Коля явно полагал, что понятие "застойные времена" означает что-то вроде "золотого века", и часто их поминал. Похоже, он и не подозревал, что эти слова ввели почти как ругательство.
Как-то утром в воскресенье Коля приехал немного вялый. Начал было работать, потом бросил и обратился ко мне.
— Извините, как ваше имя-отчество?
Я ответил, слегка, струхнув. К чему бы эта торжественность? Коля действительно встал по стойке смирно.
— Сергей Георгиевич, разрешите опохмелиться. Вчера могилу копал, потом на поминках был, голова болит.
— Ради бога, Коля, но у меня нет ничего.
У меня это вышло виновато, я боялся, что Коля не поверит.
— У меня есть, я привез.
И мы прекрасно провели часок или два. Я достал банку огурцов, у Коли была на закуску шоколадка.
— Не надо, Коля, отвезите детям.
Коля обиделся:
— Неужели вы думаете, что я детям шоколадки не привезу? Я для них ее и покупал. И еще куплю.
Разливая, Коля посчитал нужным объясниться.
— Раньше, в застойные времена я совсем не пил. Вообще в рот не брал. А как алкогольную кампанию Горбачев начал — помните? — и я в ЛТП попал, так и стал злоупотреблять.
— Как в ЛТП? Почему?

→ **ЧТО СДЕЛАТЬ**:
Переведите на английский предложение из фрагмента текста: «Вчера могилу копал, потом на поминках был, голова болит».

→ **ИСХОДНЫЕ ДАННЫЕ**:
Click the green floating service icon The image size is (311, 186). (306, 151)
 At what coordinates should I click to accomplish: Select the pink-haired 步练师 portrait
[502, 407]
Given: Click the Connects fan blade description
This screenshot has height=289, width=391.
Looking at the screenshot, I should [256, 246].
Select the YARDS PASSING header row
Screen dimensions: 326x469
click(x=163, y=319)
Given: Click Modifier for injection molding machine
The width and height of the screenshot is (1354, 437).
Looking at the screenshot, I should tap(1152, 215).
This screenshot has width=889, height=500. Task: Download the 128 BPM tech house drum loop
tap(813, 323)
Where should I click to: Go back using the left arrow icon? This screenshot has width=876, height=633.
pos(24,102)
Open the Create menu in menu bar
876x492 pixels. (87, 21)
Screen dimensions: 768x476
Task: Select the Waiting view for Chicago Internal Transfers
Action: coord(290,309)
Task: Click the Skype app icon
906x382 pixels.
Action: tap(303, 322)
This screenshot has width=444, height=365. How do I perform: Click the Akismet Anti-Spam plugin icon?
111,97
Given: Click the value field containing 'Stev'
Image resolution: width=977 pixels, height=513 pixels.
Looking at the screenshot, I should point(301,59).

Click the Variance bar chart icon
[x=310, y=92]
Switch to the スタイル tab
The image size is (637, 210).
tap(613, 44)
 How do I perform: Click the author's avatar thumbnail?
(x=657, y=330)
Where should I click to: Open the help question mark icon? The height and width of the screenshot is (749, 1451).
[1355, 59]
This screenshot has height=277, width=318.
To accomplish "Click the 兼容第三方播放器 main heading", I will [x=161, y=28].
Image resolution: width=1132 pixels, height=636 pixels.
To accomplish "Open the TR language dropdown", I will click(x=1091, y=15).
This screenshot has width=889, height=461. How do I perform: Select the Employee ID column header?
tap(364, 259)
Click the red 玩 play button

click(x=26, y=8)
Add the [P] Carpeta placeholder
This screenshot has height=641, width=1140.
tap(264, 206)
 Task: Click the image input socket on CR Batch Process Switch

→ **РЕЗУЛЬТАТ**:
Yesterday I was digging a grave, then I was at a wake, and now my head hurts.